* Exercise requirements
Gather every line of the entries below that contains the word "will" and copy each of those lines in full.
BEGIN Data to use
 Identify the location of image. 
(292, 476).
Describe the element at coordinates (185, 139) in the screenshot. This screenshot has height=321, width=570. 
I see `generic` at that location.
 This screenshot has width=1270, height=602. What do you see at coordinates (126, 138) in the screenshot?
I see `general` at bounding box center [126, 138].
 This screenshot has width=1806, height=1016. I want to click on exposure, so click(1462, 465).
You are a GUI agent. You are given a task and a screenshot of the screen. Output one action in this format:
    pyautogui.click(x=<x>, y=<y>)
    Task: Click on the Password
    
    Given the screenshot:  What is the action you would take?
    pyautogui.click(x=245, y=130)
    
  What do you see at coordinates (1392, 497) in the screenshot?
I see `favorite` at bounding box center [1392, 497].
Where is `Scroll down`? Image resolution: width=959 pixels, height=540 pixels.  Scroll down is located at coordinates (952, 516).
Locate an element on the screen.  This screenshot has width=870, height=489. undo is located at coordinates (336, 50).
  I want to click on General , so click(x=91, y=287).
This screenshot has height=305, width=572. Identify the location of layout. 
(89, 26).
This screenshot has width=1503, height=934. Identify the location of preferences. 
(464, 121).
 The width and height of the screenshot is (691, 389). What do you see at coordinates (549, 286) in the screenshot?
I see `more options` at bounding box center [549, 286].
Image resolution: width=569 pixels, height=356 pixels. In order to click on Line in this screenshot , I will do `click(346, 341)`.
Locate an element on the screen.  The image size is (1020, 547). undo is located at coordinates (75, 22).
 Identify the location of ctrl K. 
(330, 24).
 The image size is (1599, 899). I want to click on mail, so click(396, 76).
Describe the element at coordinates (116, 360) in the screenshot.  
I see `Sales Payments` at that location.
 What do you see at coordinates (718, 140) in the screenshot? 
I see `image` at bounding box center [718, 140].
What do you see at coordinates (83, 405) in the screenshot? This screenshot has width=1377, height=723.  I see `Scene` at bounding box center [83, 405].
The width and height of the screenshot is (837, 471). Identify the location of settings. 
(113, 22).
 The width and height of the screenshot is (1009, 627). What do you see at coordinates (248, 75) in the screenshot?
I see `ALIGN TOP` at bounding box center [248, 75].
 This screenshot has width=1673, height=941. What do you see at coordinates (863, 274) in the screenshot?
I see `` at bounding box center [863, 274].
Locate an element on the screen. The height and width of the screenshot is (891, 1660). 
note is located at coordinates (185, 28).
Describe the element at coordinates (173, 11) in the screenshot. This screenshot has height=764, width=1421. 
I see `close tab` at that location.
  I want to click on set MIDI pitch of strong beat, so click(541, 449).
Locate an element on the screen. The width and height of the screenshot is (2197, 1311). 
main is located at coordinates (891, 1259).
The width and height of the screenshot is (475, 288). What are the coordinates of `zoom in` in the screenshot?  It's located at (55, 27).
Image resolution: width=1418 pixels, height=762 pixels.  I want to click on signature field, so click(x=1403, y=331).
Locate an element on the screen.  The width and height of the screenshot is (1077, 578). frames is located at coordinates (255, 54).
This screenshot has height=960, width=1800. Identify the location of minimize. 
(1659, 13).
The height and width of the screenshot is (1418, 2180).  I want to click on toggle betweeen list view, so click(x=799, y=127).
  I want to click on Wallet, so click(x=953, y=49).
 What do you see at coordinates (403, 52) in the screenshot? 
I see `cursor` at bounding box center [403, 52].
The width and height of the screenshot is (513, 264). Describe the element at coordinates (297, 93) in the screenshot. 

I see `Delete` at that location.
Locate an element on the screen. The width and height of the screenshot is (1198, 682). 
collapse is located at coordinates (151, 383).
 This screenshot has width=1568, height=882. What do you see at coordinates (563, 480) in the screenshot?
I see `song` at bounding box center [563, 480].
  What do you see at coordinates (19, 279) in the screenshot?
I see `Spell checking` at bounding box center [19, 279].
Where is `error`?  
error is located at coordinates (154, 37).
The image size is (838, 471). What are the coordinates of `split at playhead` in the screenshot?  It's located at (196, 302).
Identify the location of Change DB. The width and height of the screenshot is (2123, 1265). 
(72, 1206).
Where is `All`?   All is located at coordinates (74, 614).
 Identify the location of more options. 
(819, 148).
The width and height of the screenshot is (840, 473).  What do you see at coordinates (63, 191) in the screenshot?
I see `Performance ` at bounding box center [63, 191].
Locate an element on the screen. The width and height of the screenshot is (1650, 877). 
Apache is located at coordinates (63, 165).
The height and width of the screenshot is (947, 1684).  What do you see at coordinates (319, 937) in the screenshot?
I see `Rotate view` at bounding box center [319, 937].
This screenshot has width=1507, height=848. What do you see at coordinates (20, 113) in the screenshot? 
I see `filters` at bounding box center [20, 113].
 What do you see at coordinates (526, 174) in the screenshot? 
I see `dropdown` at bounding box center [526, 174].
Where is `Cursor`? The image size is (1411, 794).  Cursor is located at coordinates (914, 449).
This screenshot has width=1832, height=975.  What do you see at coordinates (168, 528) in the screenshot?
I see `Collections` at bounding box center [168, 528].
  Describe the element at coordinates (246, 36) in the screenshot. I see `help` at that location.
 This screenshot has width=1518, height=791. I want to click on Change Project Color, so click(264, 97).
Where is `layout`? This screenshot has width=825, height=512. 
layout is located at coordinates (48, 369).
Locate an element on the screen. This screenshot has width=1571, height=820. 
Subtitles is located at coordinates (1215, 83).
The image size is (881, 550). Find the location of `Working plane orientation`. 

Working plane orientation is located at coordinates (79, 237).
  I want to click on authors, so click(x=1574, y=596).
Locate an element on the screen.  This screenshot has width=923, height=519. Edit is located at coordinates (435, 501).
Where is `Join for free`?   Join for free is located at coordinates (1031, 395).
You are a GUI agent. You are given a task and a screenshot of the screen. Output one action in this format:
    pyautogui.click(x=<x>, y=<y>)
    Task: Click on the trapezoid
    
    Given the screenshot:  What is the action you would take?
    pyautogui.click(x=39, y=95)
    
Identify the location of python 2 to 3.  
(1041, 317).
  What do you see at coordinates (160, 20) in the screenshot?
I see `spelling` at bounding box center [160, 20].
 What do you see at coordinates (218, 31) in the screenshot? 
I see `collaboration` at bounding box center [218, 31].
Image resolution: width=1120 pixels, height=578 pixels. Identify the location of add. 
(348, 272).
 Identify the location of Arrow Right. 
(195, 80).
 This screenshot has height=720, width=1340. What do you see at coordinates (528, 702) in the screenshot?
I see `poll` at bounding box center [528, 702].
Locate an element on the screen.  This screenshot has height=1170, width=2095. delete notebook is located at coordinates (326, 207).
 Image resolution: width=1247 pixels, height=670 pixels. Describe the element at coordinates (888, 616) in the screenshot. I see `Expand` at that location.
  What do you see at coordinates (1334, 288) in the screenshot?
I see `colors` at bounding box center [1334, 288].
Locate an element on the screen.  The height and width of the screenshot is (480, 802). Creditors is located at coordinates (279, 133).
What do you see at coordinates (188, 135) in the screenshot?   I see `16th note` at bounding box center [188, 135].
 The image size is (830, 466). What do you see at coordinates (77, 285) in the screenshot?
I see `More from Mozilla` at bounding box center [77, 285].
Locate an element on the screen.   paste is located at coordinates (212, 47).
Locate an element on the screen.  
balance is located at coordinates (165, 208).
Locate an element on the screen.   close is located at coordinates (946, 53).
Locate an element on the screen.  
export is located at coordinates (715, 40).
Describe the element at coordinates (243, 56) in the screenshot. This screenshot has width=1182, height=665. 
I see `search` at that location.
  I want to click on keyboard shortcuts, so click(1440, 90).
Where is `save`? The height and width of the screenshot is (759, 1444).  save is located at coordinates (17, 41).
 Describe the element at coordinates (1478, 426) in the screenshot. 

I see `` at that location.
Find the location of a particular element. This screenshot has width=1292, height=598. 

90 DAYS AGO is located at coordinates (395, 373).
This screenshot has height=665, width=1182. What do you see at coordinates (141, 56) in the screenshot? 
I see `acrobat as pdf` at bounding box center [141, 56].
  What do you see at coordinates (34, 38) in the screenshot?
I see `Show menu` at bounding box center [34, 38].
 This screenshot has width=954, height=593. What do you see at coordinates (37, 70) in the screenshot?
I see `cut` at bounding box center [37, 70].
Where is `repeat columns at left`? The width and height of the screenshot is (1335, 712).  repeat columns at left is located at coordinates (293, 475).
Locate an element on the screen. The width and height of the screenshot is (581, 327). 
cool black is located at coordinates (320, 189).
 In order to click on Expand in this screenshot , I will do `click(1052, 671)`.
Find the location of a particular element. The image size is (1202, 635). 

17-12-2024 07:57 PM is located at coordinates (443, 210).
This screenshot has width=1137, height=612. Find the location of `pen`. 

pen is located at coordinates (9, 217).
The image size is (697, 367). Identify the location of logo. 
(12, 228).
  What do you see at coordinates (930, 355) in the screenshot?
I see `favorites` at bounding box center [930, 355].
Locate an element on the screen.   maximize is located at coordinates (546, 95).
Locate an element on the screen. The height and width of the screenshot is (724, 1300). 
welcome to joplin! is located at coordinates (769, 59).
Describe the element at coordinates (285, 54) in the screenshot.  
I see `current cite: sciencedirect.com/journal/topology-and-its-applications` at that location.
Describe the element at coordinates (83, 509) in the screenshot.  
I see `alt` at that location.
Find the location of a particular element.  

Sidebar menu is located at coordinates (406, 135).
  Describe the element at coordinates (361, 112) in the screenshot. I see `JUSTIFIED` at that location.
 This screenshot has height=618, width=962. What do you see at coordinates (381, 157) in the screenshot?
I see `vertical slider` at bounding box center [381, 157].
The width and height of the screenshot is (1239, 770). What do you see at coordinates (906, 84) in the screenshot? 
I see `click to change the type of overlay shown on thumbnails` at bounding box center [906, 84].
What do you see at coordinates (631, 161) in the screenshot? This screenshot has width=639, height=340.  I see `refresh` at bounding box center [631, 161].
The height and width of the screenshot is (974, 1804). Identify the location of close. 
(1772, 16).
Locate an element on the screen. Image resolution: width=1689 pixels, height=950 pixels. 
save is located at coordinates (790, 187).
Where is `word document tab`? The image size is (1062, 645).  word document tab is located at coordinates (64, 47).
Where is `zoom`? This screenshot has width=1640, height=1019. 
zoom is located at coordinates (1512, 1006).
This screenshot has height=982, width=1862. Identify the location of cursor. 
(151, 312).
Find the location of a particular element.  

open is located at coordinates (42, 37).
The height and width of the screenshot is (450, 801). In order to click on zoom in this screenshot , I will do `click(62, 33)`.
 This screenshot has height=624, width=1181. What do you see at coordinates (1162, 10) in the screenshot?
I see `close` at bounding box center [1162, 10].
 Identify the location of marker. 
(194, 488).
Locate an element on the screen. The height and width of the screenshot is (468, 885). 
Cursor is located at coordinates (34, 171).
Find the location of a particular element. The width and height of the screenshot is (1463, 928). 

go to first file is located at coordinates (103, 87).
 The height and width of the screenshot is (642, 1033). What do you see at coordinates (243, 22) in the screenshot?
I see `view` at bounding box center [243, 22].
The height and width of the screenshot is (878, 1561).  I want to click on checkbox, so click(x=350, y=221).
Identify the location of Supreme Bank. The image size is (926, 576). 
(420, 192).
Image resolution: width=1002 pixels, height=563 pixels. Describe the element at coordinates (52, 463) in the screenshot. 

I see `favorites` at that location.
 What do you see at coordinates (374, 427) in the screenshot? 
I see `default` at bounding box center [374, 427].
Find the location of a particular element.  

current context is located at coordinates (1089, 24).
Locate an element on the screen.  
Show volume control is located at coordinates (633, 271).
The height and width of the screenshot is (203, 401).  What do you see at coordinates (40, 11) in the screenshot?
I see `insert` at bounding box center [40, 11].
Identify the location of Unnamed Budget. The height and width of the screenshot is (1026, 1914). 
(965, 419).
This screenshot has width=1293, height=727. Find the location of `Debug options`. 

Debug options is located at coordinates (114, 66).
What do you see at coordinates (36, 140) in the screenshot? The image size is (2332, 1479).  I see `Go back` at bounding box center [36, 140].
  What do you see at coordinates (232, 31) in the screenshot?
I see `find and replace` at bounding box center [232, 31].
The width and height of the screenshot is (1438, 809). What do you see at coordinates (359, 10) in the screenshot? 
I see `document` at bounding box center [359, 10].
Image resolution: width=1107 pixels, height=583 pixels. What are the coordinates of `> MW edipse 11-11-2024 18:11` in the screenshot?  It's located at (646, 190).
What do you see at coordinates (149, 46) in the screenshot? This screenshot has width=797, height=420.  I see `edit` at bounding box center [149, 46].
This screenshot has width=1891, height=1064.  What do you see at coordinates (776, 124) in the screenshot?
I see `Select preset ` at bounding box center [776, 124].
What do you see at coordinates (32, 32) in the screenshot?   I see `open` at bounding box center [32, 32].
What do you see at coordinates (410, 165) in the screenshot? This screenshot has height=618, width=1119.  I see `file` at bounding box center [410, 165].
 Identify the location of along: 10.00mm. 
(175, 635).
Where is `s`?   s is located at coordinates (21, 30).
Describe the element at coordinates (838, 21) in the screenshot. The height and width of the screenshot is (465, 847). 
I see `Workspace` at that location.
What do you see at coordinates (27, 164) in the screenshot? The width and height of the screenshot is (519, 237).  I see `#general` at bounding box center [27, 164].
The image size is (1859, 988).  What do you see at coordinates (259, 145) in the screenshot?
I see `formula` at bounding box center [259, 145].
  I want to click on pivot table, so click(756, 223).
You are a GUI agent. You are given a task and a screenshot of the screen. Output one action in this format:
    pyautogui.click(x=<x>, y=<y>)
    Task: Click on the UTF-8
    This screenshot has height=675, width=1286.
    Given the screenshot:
END Data to use
* Result below
Image resolution: width=569 pixels, height=356 pixels. In order to click on Line in this screenshot , I will do `click(346, 341)`.
 In order to click on Expand in this screenshot , I will do `click(1052, 671)`.
The height and width of the screenshot is (450, 801). In order to click on zoom in this screenshot , I will do `click(62, 33)`.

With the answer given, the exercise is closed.